**Short exercise:** Rewrite the records below with "on the screen" changed to "in the image" wherever it appears, leaving everything else the same.

--- START OF Exercise data ---

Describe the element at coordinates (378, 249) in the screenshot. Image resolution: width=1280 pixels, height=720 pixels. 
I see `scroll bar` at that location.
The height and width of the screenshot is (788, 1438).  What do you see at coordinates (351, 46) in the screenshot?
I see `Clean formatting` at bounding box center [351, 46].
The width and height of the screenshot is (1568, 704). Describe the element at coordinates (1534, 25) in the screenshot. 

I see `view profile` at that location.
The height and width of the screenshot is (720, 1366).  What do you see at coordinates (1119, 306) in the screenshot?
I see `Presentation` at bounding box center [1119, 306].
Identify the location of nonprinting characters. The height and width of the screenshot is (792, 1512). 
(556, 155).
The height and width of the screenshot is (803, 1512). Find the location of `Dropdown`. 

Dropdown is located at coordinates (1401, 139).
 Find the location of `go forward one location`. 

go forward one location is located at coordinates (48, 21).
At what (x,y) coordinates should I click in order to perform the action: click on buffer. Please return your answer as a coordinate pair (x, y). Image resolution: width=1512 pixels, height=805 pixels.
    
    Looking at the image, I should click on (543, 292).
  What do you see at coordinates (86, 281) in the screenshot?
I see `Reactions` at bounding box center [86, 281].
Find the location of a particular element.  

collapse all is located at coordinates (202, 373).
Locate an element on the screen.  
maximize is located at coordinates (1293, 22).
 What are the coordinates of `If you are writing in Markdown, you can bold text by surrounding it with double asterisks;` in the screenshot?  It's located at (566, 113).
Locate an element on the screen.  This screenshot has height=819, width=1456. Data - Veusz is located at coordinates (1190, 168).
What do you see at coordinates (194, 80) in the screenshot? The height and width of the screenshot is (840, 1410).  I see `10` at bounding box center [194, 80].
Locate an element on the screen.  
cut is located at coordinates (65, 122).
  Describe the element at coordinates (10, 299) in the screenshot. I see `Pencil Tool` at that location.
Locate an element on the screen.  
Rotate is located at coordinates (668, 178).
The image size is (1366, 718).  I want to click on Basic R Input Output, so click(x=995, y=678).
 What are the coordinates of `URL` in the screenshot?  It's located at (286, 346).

--- END OF Exercise data ---

**Reply to the task:**
Describe the element at coordinates (378, 249) in the screenshot. Image resolution: width=1280 pixels, height=720 pixels. 
I see `scroll bar` at that location.
The height and width of the screenshot is (788, 1438).  What do you see at coordinates (351, 46) in the screenshot?
I see `Clean formatting` at bounding box center [351, 46].
The width and height of the screenshot is (1568, 704). Describe the element at coordinates (1534, 25) in the screenshot. 

I see `view profile` at that location.
The height and width of the screenshot is (720, 1366).  What do you see at coordinates (1119, 306) in the screenshot?
I see `Presentation` at bounding box center [1119, 306].
Identify the location of nonprinting characters. The height and width of the screenshot is (792, 1512). 
(556, 155).
The height and width of the screenshot is (803, 1512). Find the location of `Dropdown`. 

Dropdown is located at coordinates (1401, 139).
 Find the location of `go forward one location`. 

go forward one location is located at coordinates (48, 21).
At what (x,y) coordinates should I click in order to perform the action: click on buffer. Please return your answer as a coordinate pair (x, y). Image resolution: width=1512 pixels, height=805 pixels.
    
    Looking at the image, I should click on (543, 292).
  What do you see at coordinates (86, 281) in the screenshot?
I see `Reactions` at bounding box center [86, 281].
Find the location of a particular element.  

collapse all is located at coordinates (202, 373).
Locate an element in the image.  
maximize is located at coordinates (1293, 22).
 What are the coordinates of `If you are writing in Markdown, you can bold text by surrounding it with double asterisks;` in the screenshot?  It's located at (566, 113).
Locate an element in the image.  This screenshot has height=819, width=1456. Data - Veusz is located at coordinates (1190, 168).
What do you see at coordinates (194, 80) in the screenshot? The height and width of the screenshot is (840, 1410).  I see `10` at bounding box center [194, 80].
Locate an element in the image.  
cut is located at coordinates (65, 122).
  Describe the element at coordinates (10, 299) in the screenshot. I see `Pencil Tool` at that location.
Locate an element in the image.  
Rotate is located at coordinates (668, 178).
The image size is (1366, 718).  I want to click on Basic R Input Output, so click(x=995, y=678).
 What are the coordinates of `URL` in the screenshot?  It's located at (286, 346).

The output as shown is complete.